The process of ratifying an amendment to the Constitution involves several steps. Firstly, Congress must propose an amendment, which requires a two-thirds majority vote in both the House of Representatives and the Senate. This proposal takes the form of a joint resolution, which is then forwarded directly to the National Archives and Records Administration's (NARA) Office of the Federal Register (OFR) for processing and publication. The OFR adds legislative history notes to the joint resolution before publishing it in slip law format.
Once the proposal has been published, it is sent to the states for ratification. The mode of ratification is determined by Congress, and there are two methods specified under Article V. The first method, which has been used for all amendments thus far, requires ratification by three-fourths of the state legislatures (38 out of 50 states). The second method, which has never been utilized, involves a constitutional convention called for by two-thirds of the state legislatures. In this case, the amendment must be ratified by three-fourths of the states through a vote of either the state legislature or a state convention.
When a state ratifies a proposed amendment, it sends an original or certified copy of the state action to the Archivist of the United States, who heads NARA. The Archivist then delegates the responsibility to the Director of the Federal Register. The OFR examines the ratification documents for legal sufficiency and authenticity of signatures. If the documents are in order, the Director acknowledges receipt and maintains custody of them until the amendment is adopted or fails.
Once three-fourths of the states have ratified the amendment, the OFR drafts a formal proclamation for the Archivist to certify that the amendment is valid and has become part of the Constitution.
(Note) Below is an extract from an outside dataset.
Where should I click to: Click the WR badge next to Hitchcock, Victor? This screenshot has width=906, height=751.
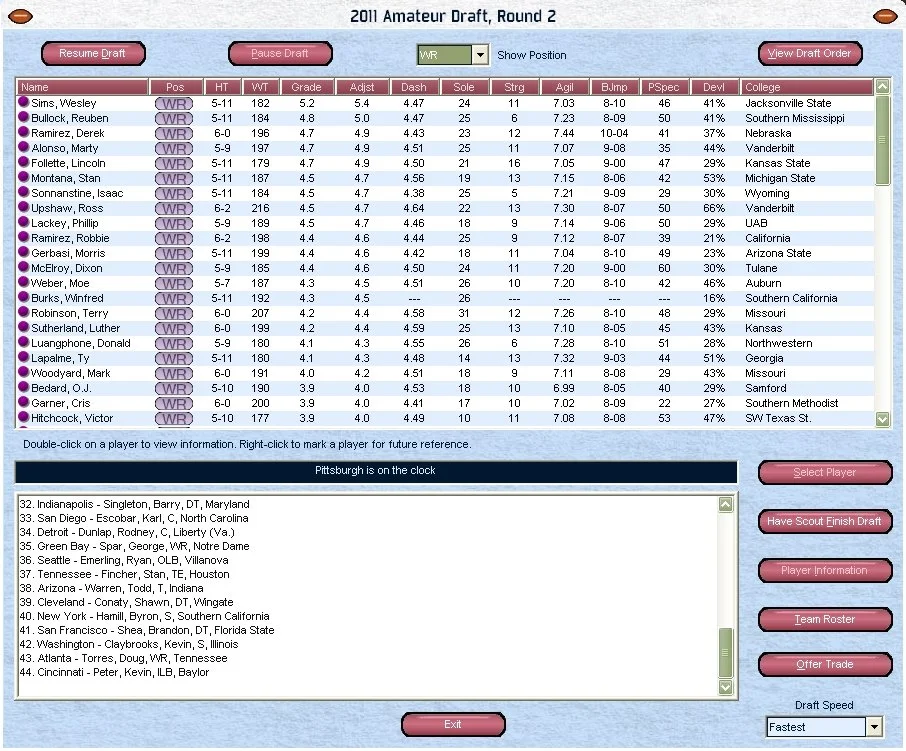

This certification is published in the Federal Register and U.S. Statutes at Large, serving as official notice to Congress and the nation that the amendment process is complete.
It is important to note that the President does not have a constitutional role in the amendment or ratification process, and there is no mention of a time limit for ratification in Article V. However, beginning with the 20th Amendment, Congress has attached a time limit to the ratification of all proposed amendments.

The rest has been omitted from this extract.